Here is Lunar's overview of how this works: "First you need to get the build to output the same bytes for a given version. But others also must to be able to set up a close enough build environment with similar enough software to perform the build. And for them to set it up, this environment needs to be specified somehow. Finally, you need to think about how rebuilds are performed and how the results are checked."

5 of 130 comments (clear)

  1. Re:Seems like a little random build size by MyAlternateID · · Score: 3, Interesting

    But that isn't the point of this. It's how to verify that your binary doesn't have tampered with source code.

    I care about this, too. That's one reason I run a source-based distribution. It's not the only reason. It's not even the main reason. But it's one reason.

    Anyone who really needs this kind of assurance was probably also building from source. You can do it once on-site, then make your own binary packages and push those to all of your other machines so it's really not bad. I think a much more insidious threat comes from malicious yet innocent-looking source, like what you find in the Underhanded C Contests.

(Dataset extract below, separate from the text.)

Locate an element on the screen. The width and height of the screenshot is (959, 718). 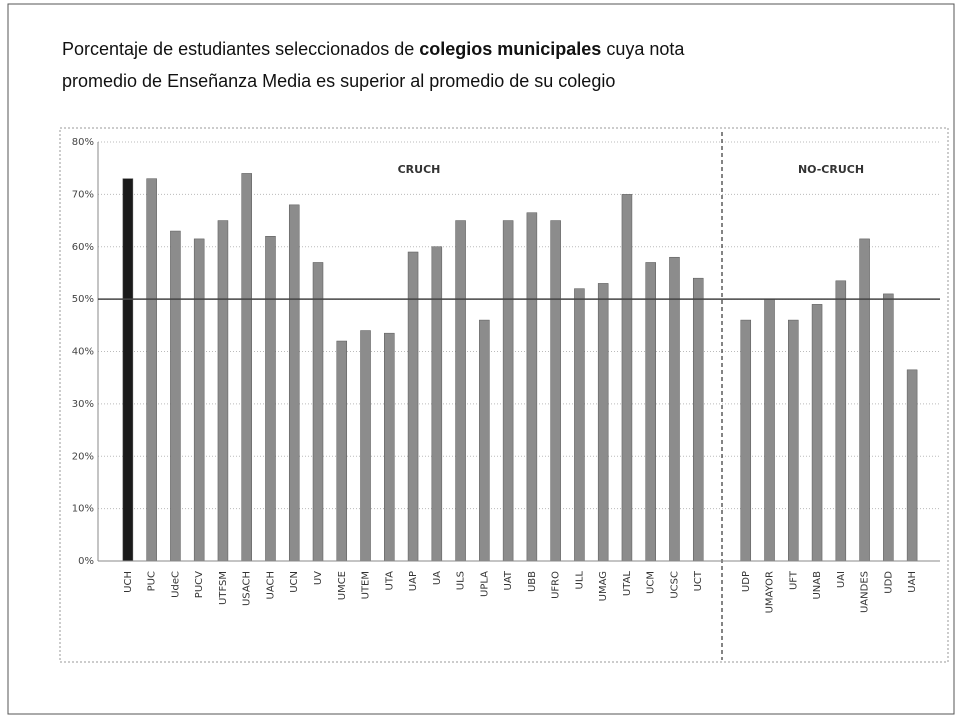
y-tick-label: 40% is located at coordinates (83, 352).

    It doesn't do much good to have a reproducible build of a program when it contains an innocent-looking yet malicious piece of code. Just consider Heartbleed. Whether Heartbleed was intentional or not, it proves that people can run vulnerable code for a very long time before it's found out, and that was a program intended to be secure.

  2. Awesome - on trusting trust by trawg · · Score: 4, Interesting

    I was thinking about this being a problem a while back - how to deal with building something from source and knowing I was getting the same output that the developers wanted me to have. Coincidentally about the same time, this article popped on Slashdot and introduced me to Ken Thompson's article Reflections on Trusting Trust - a great read and something that really opened my eyes (in that wide-open-because-of-terror kind of way).

    Also from that thread came this email from one of the Tor developers talking about their deterministic build process to do the same thing.

    I think this is a problem that would be really great to solve as soon as possible. I very much hope that once we start seeing more reproducible builds we don't suddenly find out that certain compilers have been compromised long ago.

  3. Compromised hardware by fabrica64 · · Score: 3, Interesting

    What about compromised CPUs? If you are the NSA I think it's easier to build a backdoor into the CPU than try to keep up with ever changing software builds. Isn't it? CPUs are totally controlled by three or four U.S. companies, are closed source nobody has ever seen into it...

    1. Re:Compromised hardware by caseih · · Score: 4, Interesting

      A partial answer to this is to build your own CPU and system in software. Like Bochs. But you could build this virtual system on any number of other completely incompatible platforms for verification. Would be slow. But at least it would be consistent and verifiable. You couldn't use hardware virtualization for this. Would have to be completely implemented in software. And if different people implemented the same reference platform independently (using their own preferred language and programming techniques) that would add an additional layer of verification. Even the deepest NSA compromise would have a hard time completely influencing this.

  4. Diverse double compiling (thanks dwheeler) by tepples · · Score: 4, Interesting

    So long as two or more independently developed, self-hosting compilers for a language exist, with at least one as publicly available source code, a Ken Thompson attack on the public-source one is infeasible. David A. Wheeler proved it; here's the gist:

    1. Use Visual C++, Intel C++, and Clang++ to compile g++. The binaries you get in this stage will differ, but if VC++, Intel C++, and Clang++ are uncompromised, they will have exactly the same behavior.
    2. Use each of the three copies of g++ you compiled earlier to compile g++, disabling timestamps in the output. Because they all have the same behavior (the behavior of g++), they should all produce the same the output. Thus the binaries you get in this second stage will be identical unless one of the first compilers is compromised.